Q: Are there safety concerns with crosslinked HA? A: HA is generally biocompatible, but variations in crosslinking chemistry can introduce residues or change behavior. Conduct standard safety testing (irritation, sensitization) and reassess actives’ safety margins if penetration is enhanced.

Q: Can crosslinked HA replace other penetration enhancers? A: For hydrophilic actives, crosslinked HA offers a milder alternative to surfactants or solvents that disrupt lipids. It does not replace enhancers targeted to lipophilic actives. Choice of enhancer should be guided by active properties and product goals.

Q: How should brands substantiate claims about enhanced delivery? A: Combine mechanistic ex vivo data (permeation assays, imaging) with clinical endpoints in human trials. Transparent claim language and data-backed substantiation strengthen regulatory and consumer trust.
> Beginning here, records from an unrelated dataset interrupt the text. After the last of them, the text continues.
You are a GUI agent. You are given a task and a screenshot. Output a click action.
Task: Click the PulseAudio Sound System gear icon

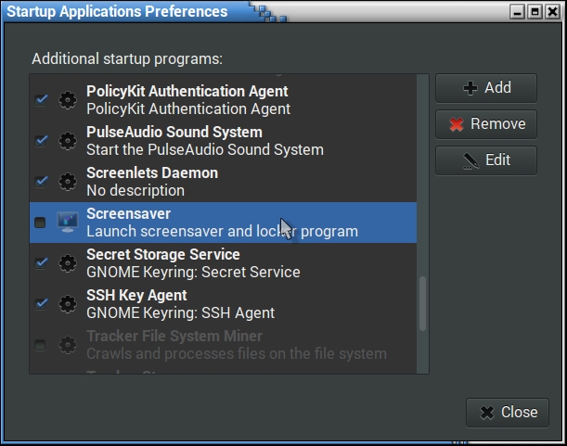pos(67,141)
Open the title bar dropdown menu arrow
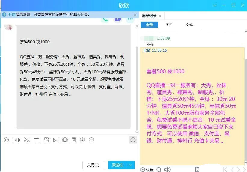Screen dimensions: 247x172 point(215,5)
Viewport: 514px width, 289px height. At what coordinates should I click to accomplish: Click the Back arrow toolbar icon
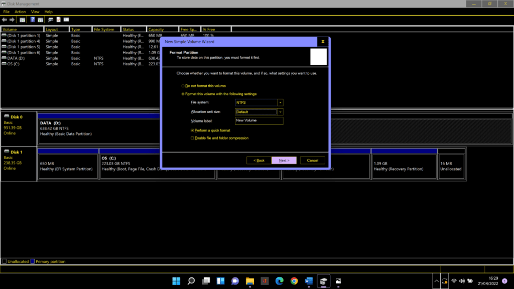(x=5, y=20)
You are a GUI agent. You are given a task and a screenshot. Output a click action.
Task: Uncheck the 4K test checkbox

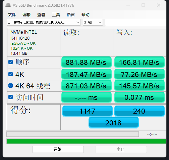(x=11, y=74)
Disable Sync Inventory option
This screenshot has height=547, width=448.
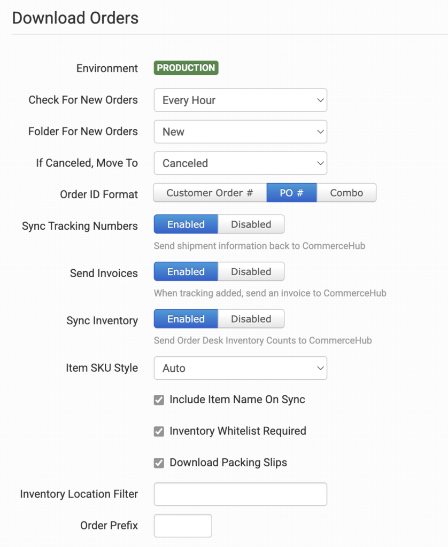[x=251, y=319]
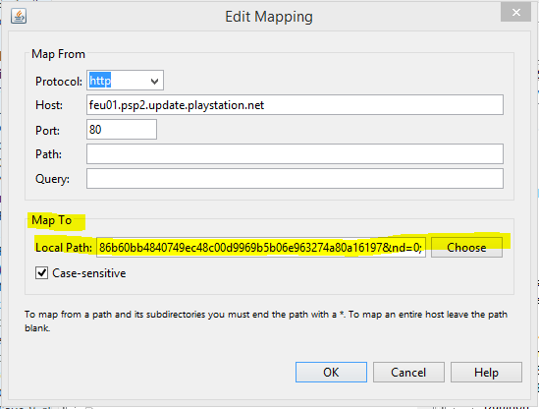539x409 pixels.
Task: Click the Case-sensitive label text
Action: click(89, 273)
Q: What are the next steps for a formulator interested in using crosslinked HA? A: Source a controlled, well‑characterized grade from a reputable supplier, make a prototype at 0.03% in a compatible vehicle, and run ex vivo permeation and basic safety tests. Progress to clinical testing if performance objectives are met.

Q: Where can I read the original research? A: The study is published in the International Journal of Cosmetic Science; consult the journal for the full paper and methodological details.

This evidence positions crosslinked HA as more than a hydrator: at low concentrations it can act as a delivery facilitator for hydrophilic actives, enabling simplified formulations that maintain barrier integrity. The path forward requires careful formulation, rigorous validation, and clinical translation to realize commercial products that are both differentiated and demonstrably effective.